Why it matters: This difference in pay tends to perpetuate women not feeling valued and respected which ties into job satisfaction and burnout.
What’s next: There’s a growing awareness of this pay gap with some calling for more accurate and transparent salary data to close the payment gap.
6. AMA issue brief explains the role of CPT in accelerating the adoption of VBC
The specifics: A new issue brief from the AMA explains the role of Current Procedural Terminology (CPT) in value-based care (VBC) arrangements today, including where it is supportive and where there may be opportunities for continued evolution. The information in the issue brief is based on interviews with more than 40 individuals across 34 organizations representing VBC provider organizations, health plans, integrated delivery systems, VBC enablement organizations, health technology organizations and others.

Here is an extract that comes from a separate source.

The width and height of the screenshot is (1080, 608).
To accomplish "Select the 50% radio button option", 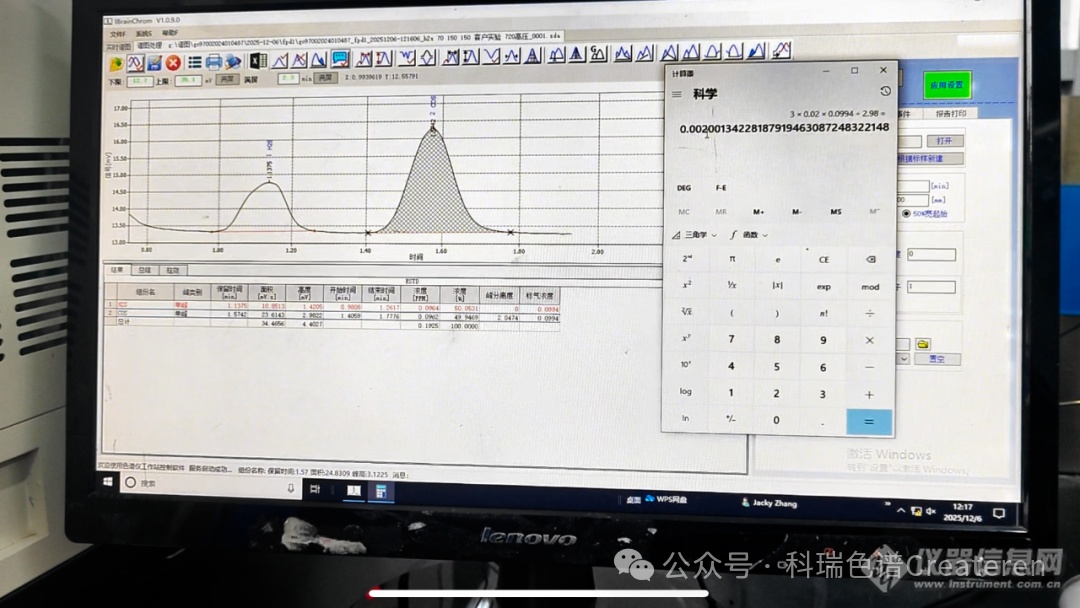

Why it matters: This issue brief represents AMA’s commitment to ensuring the CPT code set evolves to support the delivery of high-quality patient care.

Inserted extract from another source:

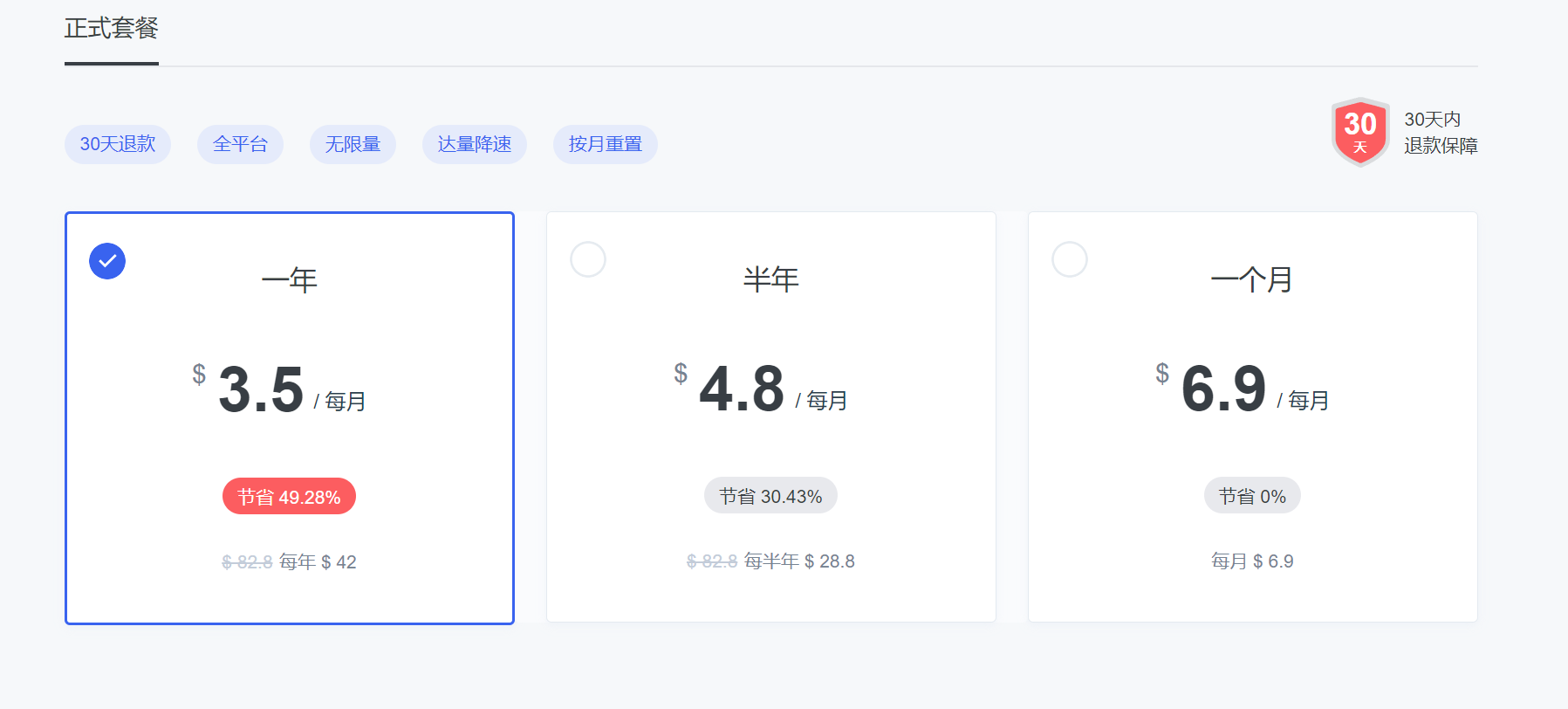Click the 按月重置 tag
The image size is (1568, 709).
605,144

What’s next: Stakeholders interviewed for the issue briefly shared potential ideas for the future, including evolving CPT codes to reflect new types of practitioners delivering healthcare services, supporting new care delivery models with bundled service codes, and considering how CPT might address new types of healthcare services.
7. BCBS settles provider class action lawsuit for $2.8 billion
The specifics: Blue Cross Blue Shield has agreed to pay $2.8 billion to resolve antitrust class action claims by hospital systems, physicians, and other healthcare providers. The lawsuit, initially filed in 2012, alleges providers were underpaid and that the nationwide conspiracy increased the cost of insurance and drove down reimbursements. The agreement is subject to approval from United States District Judge R. David Proctor.
“Blue Cross Blue Shield has agreed to pay $2.8 billion to resolve antitrust class action claims by hospital systems, physicians, and other healthcare providers.”
Why it matters: This lawsuit will undoubtedly affect many providers. More specifically, it covers US healthcare service providers, including hospitals and some doctors, with Blue plan patients between July 2008 and October 2024.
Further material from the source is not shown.